Graphic beauty

Graphic beauty

I love Danny Gregory’s Blog, and envy him his talent. This is a beautiful image from an ingenious group project.

“Take a page, divide it into thirty squares, then do a drawing each day in one of the squares. After a month, it will be filled with a rich quilt of art. No matter how lame any one of the drawings is, the overall result will be beautiful. As the month ended, some of the participants have been uploading their work. It’s very interesting and inspired me.” Me too. I’m going to try this with thumbnail photographs.

Intrinsic vulnerability of Linux?

Intrinsic vulnerability of Linux?

Interesting paper by Dan O’Dowd arguing that objections to his assertion that Linux is unsafe for defense systems were based on (i) “dangerous misconceptions that it is equally easy for foreign intelligence agents or terrorists to infiltrate malicious code into any operating system” and (ii) “that the many eyes looking at the Linux source code will find any malicious code infiltrated into Linux”. In part, O’Dowd relies on the fact that UNIX co-author Ken Thompson showed many years ago that an open source process couldn’t find clever subversions, no matter how many people of whatever competence looked at the source code. O’Dowd is also claiming that the embedded Linux system sold by his company is not vulnerable in this way. He may be right (I hope he is), but embedded systems are of limited applicability.

Research and scholarship

Research and scholarship

Interesting conversation today with some academic colleagues. We were discussing the paradox that while it is an article of faith among academics that excellence in research is necessary if a university is to be excellent in teaching, the statistical evidence for this is thin (to put it mildly). So is this just an academic shibboleth (“a manner of speaking that is distinctive of a particular group of people” – www.cogsci.princeton.edu/cgi-bin/webwn)?

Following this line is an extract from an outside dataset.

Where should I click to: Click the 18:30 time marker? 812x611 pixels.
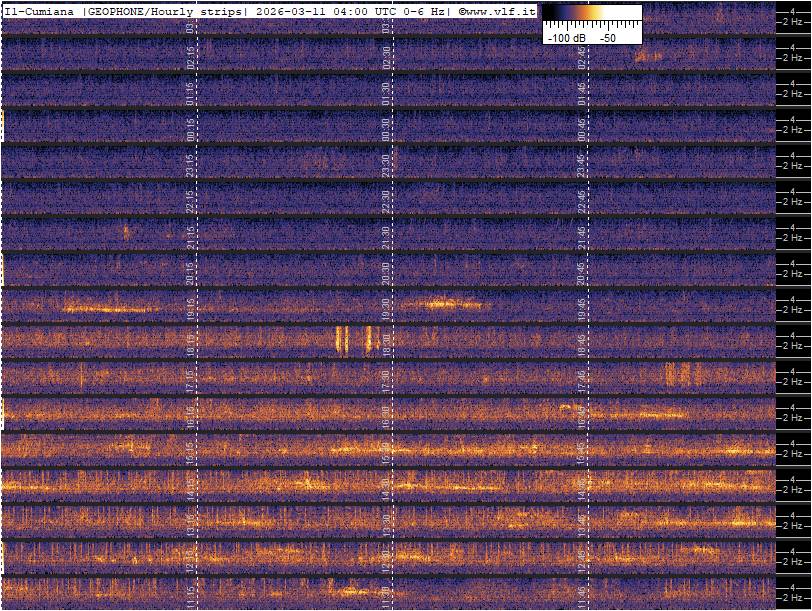tap(386, 345)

In thinking about it, it seemed to me that Thomas Kuhn’s concept of a ‘paradigm’ might be useful. A paradigm, in TK’s sense, is an agreed theoretical framework which characterises a mature academic discipline. Research (‘normal science’ in TK’s terms) takes place on the edges of the paradigm and consists of exploring anomalies between the paradigm and the real world. Teaching, in contrast, consists of articulating the paradigm in such a way that new generations of students can understand and absorb it.

Teaching and research require quite different abilities and skills. Many people who are good at research are poor at articulating the paradigm. (Of course there are some spectacular refutations of this — Richard Feynman is the one who comes immediately to mind, but I believe it to be a reasonable generalisation.) Conversely, many people who are excellent teachers are poor at ‘research’ of the peer-reviewed, pushing-back-the-frontiers kind.

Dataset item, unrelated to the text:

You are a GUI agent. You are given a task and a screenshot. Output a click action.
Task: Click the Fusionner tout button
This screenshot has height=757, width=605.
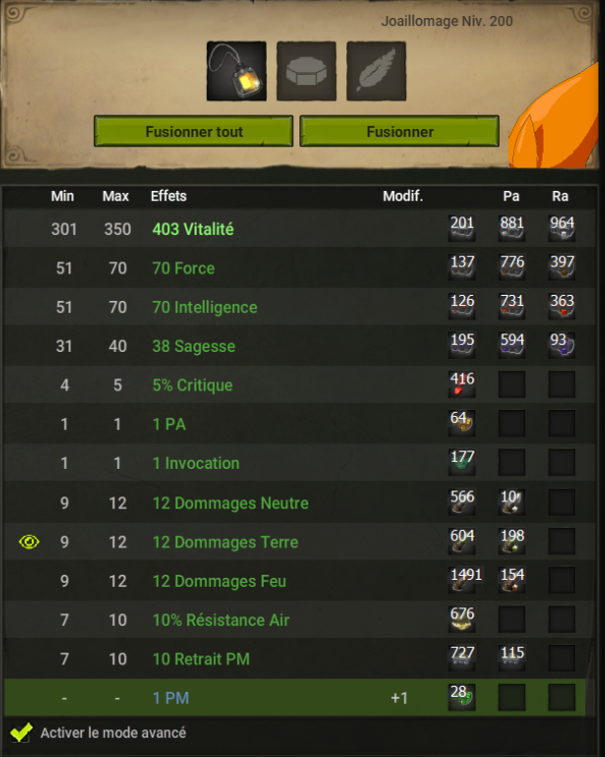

So what is necessary for good teaching, if not research? The answer, I conjecture, might be scholarship, which I define as study which has the effect of deepening one’s understanding of a paradigm. To be a good teacher, one needs (i) a broad and deep understanding of one’s subject (the product of scholarship), together with (ii) sophisticated skills at imparting knowledge, (iii) empathy with learners (something talented researchers often lack) and (iv) the ability and inclination for self-reflection. My conclusion: to have excellent teaching it is more important for an institution to have scholarship than ‘research’. My question: what’s wrong with this conjecture?